As it’s much, much more deeply layered than your average movie, let alone your average Martin Scorsese movie. His films over the years have asked many moral questions of their characters, but none (or at least none since 1988’s The Last Temptation of Christ) have delved into their theological ideals as Silence does. It’s far from only a tale of rescue, also a look at faith, what it is to be Christian, and what it is to live in another’s culture. It’s a story where the lines between what is right and what is wrong are sometimes blurred, and sometimes trodden on all together, where your opinions on those rights and wrongs will switch throughout.

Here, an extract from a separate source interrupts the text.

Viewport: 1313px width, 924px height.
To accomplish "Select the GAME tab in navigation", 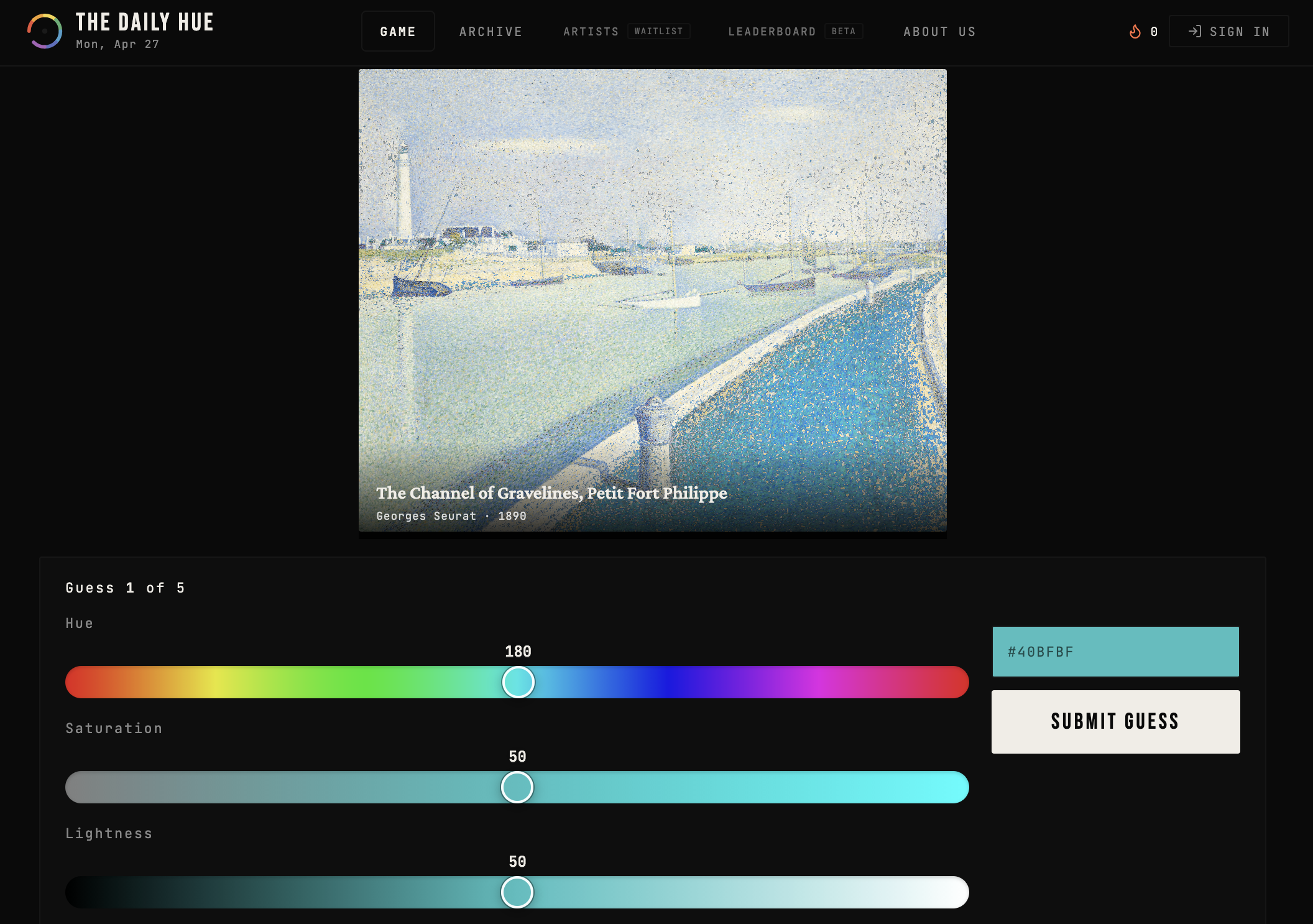I will coord(398,31).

We embark on this complex journey through the eyes of a Portuguese priest, Andrew Garfield’s Sebastião Rodrigues, who along with Adam Driver’s Francisco Garupe journeys to Japan to find their missing mentor, Father Cristóvão Ferreira (Liam Neeson), who it is rumoured has renounced his faith under torture from Japanese Buddhists, who are driving Christianity from their land. With relations between the Buddhists and the Christians beyond breaking point, the pair’s travels are full of treachery. They start their expedition with unwavering faith, but it’s a faith that will be tested more than it ever has been before. I’m reluctant to go into any further details on the plot, because a), there’s so much jam-packed into the near three hour runtime that it’s impossible to fit into one succinct paragraph, and b), my take on how both Rodrigues and Garupe deal with the trials they’re put through in the name of their religion may be somewhat different to yours – it’s all open to interpretation. Despite not being a religious person, I still found that the representation of faith was believable, thought provoking, and most importantly, relatable.
Much of a the praise in this respect should go to Andrew Garfield, whose central role is crucial to providing grounding to the film’s weighty talking points (in spite of his wobbly Portuguese accent). Whilst Garfield is excellent, the turmoil that Driver’s Garupe faces, with his beliefs wavering even early in their journey, makes him the more interesting character of the pair. Which is why Driver is missed when he happens to drop off the face of the Earth halfway through the film. Still, there’s enough being asked of Rodrigues, and Garfield handles the internal struggle his character battles with well enough to elevate even the driest of the film’s stretches.
Because there are dry spells littered here and there. Perhaps the title might give it away, but it’s very much a case of Silence by name, silent by nature. It’s quiet, contemplative, and almost entirely score-free, with just the sound of crickets and the occasional tortured scream breaking the stillness. It’s a clever, economical way of representing both God’s absence, and his eternal presence with Rodrigues throughout the world around him.
No, it’s not always the easiest of watches, as beautifully shot as it is. But it’s a rewarding one if you allow it the attention it undoubtedly deserves.